To do: Return every line of the data below unchanged and in the same order.
# START OF Source material
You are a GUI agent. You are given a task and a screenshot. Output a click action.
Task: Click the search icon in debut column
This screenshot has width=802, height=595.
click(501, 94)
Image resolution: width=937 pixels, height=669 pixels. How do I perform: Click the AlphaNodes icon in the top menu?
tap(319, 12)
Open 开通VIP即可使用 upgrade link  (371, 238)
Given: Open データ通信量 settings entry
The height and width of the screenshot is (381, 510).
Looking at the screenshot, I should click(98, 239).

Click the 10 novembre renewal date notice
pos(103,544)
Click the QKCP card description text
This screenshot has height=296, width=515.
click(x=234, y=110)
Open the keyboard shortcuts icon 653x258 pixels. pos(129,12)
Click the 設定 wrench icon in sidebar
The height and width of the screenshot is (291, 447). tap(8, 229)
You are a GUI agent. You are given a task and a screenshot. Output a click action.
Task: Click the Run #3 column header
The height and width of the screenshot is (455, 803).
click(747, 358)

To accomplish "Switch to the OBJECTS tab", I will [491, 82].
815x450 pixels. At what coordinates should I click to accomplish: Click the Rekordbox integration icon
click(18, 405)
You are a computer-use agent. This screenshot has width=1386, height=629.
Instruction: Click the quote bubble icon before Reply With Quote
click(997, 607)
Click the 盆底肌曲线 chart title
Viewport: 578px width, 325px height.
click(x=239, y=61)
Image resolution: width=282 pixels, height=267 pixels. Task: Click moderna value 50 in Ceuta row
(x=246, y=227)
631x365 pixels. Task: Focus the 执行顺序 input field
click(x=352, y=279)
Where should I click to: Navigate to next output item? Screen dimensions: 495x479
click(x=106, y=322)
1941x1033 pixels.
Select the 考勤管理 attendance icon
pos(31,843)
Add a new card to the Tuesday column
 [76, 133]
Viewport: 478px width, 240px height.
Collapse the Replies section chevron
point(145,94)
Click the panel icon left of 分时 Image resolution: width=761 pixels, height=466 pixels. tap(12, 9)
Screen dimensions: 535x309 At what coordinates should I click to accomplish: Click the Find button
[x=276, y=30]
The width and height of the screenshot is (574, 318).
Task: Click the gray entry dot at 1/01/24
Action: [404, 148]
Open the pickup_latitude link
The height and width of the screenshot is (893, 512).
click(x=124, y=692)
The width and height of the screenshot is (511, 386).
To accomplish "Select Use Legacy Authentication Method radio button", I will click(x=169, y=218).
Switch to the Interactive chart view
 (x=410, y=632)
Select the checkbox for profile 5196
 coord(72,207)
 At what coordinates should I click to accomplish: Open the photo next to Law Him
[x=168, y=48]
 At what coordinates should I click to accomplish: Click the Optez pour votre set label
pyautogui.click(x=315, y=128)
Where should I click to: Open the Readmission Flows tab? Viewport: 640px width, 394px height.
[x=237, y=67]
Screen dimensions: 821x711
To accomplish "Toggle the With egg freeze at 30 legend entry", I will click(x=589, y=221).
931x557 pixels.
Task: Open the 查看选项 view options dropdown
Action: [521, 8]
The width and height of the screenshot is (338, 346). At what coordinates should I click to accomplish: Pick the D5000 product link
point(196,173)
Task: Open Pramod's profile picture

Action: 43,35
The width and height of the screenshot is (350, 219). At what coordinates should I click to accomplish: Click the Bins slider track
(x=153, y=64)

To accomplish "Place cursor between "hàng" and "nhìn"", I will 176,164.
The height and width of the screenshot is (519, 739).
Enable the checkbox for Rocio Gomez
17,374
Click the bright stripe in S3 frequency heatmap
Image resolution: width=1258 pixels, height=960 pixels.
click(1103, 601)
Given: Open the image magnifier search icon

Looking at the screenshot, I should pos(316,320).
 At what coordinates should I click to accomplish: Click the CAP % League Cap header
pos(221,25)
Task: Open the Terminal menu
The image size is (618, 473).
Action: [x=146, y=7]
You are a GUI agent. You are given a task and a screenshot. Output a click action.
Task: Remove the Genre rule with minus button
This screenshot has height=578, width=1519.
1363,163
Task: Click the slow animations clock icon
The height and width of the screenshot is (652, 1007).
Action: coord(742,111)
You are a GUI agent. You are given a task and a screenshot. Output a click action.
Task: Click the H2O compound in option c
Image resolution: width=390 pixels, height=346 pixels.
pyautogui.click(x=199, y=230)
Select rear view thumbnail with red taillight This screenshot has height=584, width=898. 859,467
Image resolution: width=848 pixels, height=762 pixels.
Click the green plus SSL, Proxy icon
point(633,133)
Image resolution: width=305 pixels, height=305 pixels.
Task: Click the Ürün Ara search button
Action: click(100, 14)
# END OF Source material
Output:
You are a GUI agent. You are given a task and a screenshot. Output a click action.
Task: Click the search icon in debut column
This screenshot has width=802, height=595.
click(501, 94)
Image resolution: width=937 pixels, height=669 pixels. How do I perform: Click the AlphaNodes icon in the top menu?
tap(319, 12)
Open 开通VIP即可使用 upgrade link  (371, 238)
Given: Open データ通信量 settings entry
The height and width of the screenshot is (381, 510).
Looking at the screenshot, I should click(98, 239).

Click the 10 novembre renewal date notice
pos(103,544)
Click the QKCP card description text
This screenshot has height=296, width=515.
click(x=234, y=110)
Open the keyboard shortcuts icon 653x258 pixels. pos(129,12)
Click the 設定 wrench icon in sidebar
The height and width of the screenshot is (291, 447). tap(8, 229)
You are a GUI agent. You are given a task and a screenshot. Output a click action.
Task: Click the Run #3 column header
The height and width of the screenshot is (455, 803).
click(747, 358)

To accomplish "Switch to the OBJECTS tab", I will [491, 82].
815x450 pixels. At what coordinates should I click to accomplish: Click the Rekordbox integration icon
click(18, 405)
You are a computer-use agent. This screenshot has width=1386, height=629.
Instruction: Click the quote bubble icon before Reply With Quote
click(997, 607)
Click the 盆底肌曲线 chart title
Viewport: 578px width, 325px height.
click(x=239, y=61)
Image resolution: width=282 pixels, height=267 pixels. Task: Click moderna value 50 in Ceuta row
(x=246, y=227)
631x365 pixels. Task: Focus the 执行顺序 input field
click(x=352, y=279)
Where should I click to: Navigate to next output item? Screen dimensions: 495x479
click(x=106, y=322)
1941x1033 pixels.
Select the 考勤管理 attendance icon
pos(31,843)
Add a new card to the Tuesday column
 [76, 133]
Viewport: 478px width, 240px height.
Collapse the Replies section chevron
point(145,94)
Click the panel icon left of 分时 Image resolution: width=761 pixels, height=466 pixels. tap(12, 9)
Screen dimensions: 535x309 At what coordinates should I click to accomplish: Click the Find button
[x=276, y=30]
The width and height of the screenshot is (574, 318).
Task: Click the gray entry dot at 1/01/24
Action: [404, 148]
Open the pickup_latitude link
The height and width of the screenshot is (893, 512).
click(x=124, y=692)
The width and height of the screenshot is (511, 386).
To accomplish "Select Use Legacy Authentication Method radio button", I will click(x=169, y=218).
Switch to the Interactive chart view
 (x=410, y=632)
Select the checkbox for profile 5196
 coord(72,207)
 At what coordinates should I click to accomplish: Open the photo next to Law Him
[x=168, y=48]
 At what coordinates should I click to accomplish: Click the Optez pour votre set label
pyautogui.click(x=315, y=128)
Where should I click to: Open the Readmission Flows tab? Viewport: 640px width, 394px height.
[x=237, y=67]
Screen dimensions: 821x711
To accomplish "Toggle the With egg freeze at 30 legend entry", I will click(x=589, y=221).
931x557 pixels.
Task: Open the 查看选项 view options dropdown
Action: [521, 8]
The width and height of the screenshot is (338, 346). At what coordinates should I click to accomplish: Pick the D5000 product link
point(196,173)
Task: Open Pramod's profile picture

Action: 43,35
The width and height of the screenshot is (350, 219). At what coordinates should I click to accomplish: Click the Bins slider track
(x=153, y=64)

To accomplish "Place cursor between "hàng" and "nhìn"", I will 176,164.
The height and width of the screenshot is (519, 739).
Enable the checkbox for Rocio Gomez
17,374
Click the bright stripe in S3 frequency heatmap
Image resolution: width=1258 pixels, height=960 pixels.
click(1103, 601)
Given: Open the image magnifier search icon

Looking at the screenshot, I should pos(316,320).
 At what coordinates should I click to accomplish: Click the CAP % League Cap header
pos(221,25)
Task: Open the Terminal menu
The image size is (618, 473).
Action: [x=146, y=7]
You are a GUI agent. You are given a task and a screenshot. Output a click action.
Task: Remove the Genre rule with minus button
This screenshot has height=578, width=1519.
1363,163
Task: Click the slow animations clock icon
The height and width of the screenshot is (652, 1007).
Action: coord(742,111)
You are a GUI agent. You are given a task and a screenshot. Output a click action.
Task: Click the H2O compound in option c
Image resolution: width=390 pixels, height=346 pixels.
pyautogui.click(x=199, y=230)
Select rear view thumbnail with red taillight This screenshot has height=584, width=898. 859,467
Image resolution: width=848 pixels, height=762 pixels.
Click the green plus SSL, Proxy icon
point(633,133)
Image resolution: width=305 pixels, height=305 pixels.
Task: Click the Ürün Ara search button
Action: click(100, 14)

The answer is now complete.